#### What you will do:
Pick out every line in the records that contains the string "link" and copy each of those lines. Case counts.

□ □ □ □ □ □ □

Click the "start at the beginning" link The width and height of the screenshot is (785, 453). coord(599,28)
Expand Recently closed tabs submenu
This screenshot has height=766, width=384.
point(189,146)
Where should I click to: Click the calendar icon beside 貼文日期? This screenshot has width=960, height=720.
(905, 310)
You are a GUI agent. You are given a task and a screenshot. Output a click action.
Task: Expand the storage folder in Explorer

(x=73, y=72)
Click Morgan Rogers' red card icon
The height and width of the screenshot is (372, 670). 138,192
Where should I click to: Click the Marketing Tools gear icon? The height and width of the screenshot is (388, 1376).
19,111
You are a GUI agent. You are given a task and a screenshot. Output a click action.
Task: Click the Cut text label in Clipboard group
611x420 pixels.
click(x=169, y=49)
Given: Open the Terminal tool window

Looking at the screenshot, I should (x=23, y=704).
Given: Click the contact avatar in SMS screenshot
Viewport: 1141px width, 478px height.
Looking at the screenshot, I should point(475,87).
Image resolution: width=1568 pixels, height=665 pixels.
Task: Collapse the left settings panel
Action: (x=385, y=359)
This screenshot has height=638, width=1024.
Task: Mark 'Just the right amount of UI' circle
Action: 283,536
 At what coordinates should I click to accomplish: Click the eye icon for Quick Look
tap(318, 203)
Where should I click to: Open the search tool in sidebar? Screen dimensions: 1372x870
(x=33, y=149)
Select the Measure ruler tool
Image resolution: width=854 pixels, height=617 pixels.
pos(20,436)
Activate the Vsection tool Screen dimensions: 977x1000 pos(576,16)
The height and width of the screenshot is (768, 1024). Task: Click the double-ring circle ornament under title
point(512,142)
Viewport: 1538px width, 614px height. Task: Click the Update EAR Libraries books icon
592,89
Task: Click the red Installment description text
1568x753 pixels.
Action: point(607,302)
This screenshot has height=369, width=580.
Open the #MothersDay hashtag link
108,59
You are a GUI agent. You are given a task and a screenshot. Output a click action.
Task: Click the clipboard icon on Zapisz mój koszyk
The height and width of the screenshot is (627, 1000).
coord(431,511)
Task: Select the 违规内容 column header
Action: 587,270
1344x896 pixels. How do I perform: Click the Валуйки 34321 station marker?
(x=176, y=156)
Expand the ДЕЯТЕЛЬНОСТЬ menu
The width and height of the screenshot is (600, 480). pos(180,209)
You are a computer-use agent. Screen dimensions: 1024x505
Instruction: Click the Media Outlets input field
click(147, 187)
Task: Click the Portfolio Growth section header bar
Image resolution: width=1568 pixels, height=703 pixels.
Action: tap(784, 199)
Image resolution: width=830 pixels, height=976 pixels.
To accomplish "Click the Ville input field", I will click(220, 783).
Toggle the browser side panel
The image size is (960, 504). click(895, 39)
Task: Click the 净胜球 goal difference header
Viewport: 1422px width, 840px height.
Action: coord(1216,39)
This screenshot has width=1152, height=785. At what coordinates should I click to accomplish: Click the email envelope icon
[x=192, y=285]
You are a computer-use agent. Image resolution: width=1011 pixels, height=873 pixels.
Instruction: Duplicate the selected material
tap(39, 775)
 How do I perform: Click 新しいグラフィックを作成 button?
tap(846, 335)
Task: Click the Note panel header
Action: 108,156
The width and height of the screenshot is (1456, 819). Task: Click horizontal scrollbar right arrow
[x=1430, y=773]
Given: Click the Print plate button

□ □ □ □ □ □ □

#### The output:
Click the "start at the beginning" link The width and height of the screenshot is (785, 453). coord(599,28)
Open the #MothersDay hashtag link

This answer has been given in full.